The cell no longer had space to even stretch one’s legs.
The food that we were returning was no longer enough for the little ones, who even ate the rotting dry bread at the corner of the room. The more they cried in hunger, the angrier one of the mothers got, who would begin cursing her expatriated husband: “God damn the best men in the world, who let us rot in jail so we can reach him!” Then the jailer outside would yell: “Lower your voice, woman!” He cared nothing for the cries of hungry children, but was offended by the loud voices of their mothers. The woman would respond to him immediately by beating her young ones, thus producing a wave of cries. She did it deliberately, just to irritate the jailer. It was a consummate system of oppression, starting from the rulers and the jailers, and ending with the mothers, husbands and wifes, each practicing persecution against those over whom they had a modicum of authority.
She wouldn’t stop cursing her husband even as I slept, and I would wake to her insults, and more than once I wished that Samira hadn’t been let out. I wanted to see this woman’s reaction to Samira’s wailing over her poor husband; I was sure the contrast between them would have been fascinating. She left no room for boredom ever since she came in, like a non-stop television broadcast. I would keep myself occupied by watching her, so as not to ponder my other family members who were supposed to be in Aleppo, or the issue of our having ended up here.
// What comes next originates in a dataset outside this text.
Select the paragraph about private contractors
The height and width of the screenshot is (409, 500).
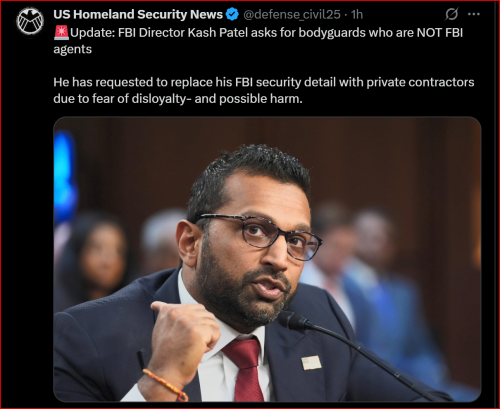[x=264, y=90]
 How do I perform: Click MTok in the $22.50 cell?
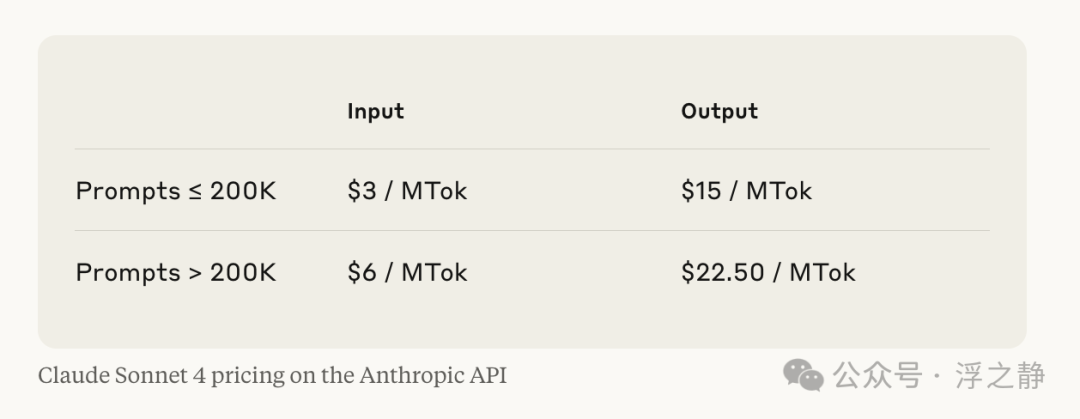(822, 272)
We remained in anxious anticipation, until my sister-in-law and I were told to prepare for our departure. We rushed to empty our bags and wear a lot of clothes, in an attempt to mitigate the pain of flogging. We had become psychologically and physically ready for it. There were two strange men in the corridor. The warden told us to go with them outside, where there were young men from our clan waiting for us.
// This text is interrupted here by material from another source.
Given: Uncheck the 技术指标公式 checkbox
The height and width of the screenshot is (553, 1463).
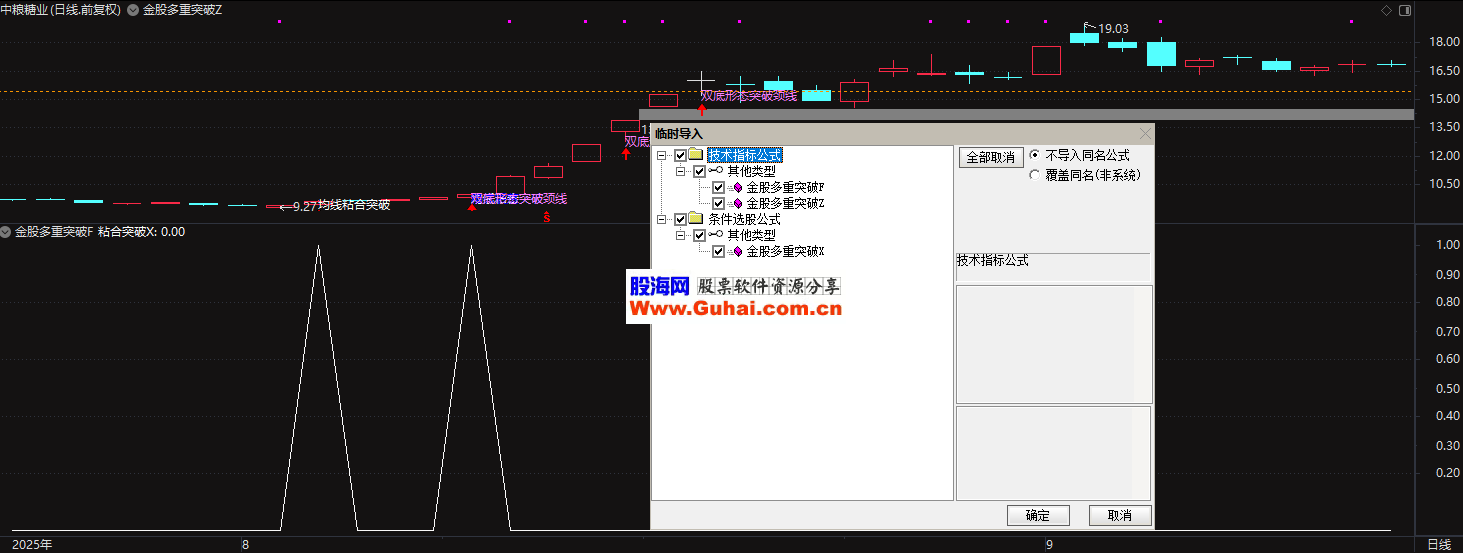Looking at the screenshot, I should pyautogui.click(x=681, y=155).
After we were late in reaching Aleppo, my mother forced the family members who had arrived to return to Raqqa because she was sure we’d been arrested. They contacted our relatives in Deir al-Zor. We were released because we were women, and, for the first time, I felt gratitude towards the clan.
My brother was released two days later, after being tried and receiving 190 lashes; twice the number of other inmates. He was also flogged on behalf of myself and his wife. He could barely walk, and his skin was flayed from the lashes. They took all of the prisoners’ cash, leaving them with barely enough to get them back to their towns and villages.
As for Fatima, about whom we felt guilt for leaving alone, my brother told us that her husband was contacted to take her and her son to the hospital after they suffered food poisoning. Fatima was breastfeeding and so hadn’t participated in our hunger strike; the only thing missing to complete her agony was food poisoning.
Our hunger strike turned into a chronic loss of appetite. We never felt hungry again; eating food was merely a survival mechanism now. We remained this way for months, until I became envious of Fatima because she was poisoned, and emptied all the toxicity and insults that infiltrated her soul in prison.
More than a year has passed since we left Syria, and we are still looking for Fatima and her son among the names of martyrs coming from Deir al-Zor. That little child, who took his first steps in prison, and survived the black poison of ISIS detention; did his little feet help him escape the massacres of the supposed “liberation,” and the Caliphate in Syria’s disaster-stricken east?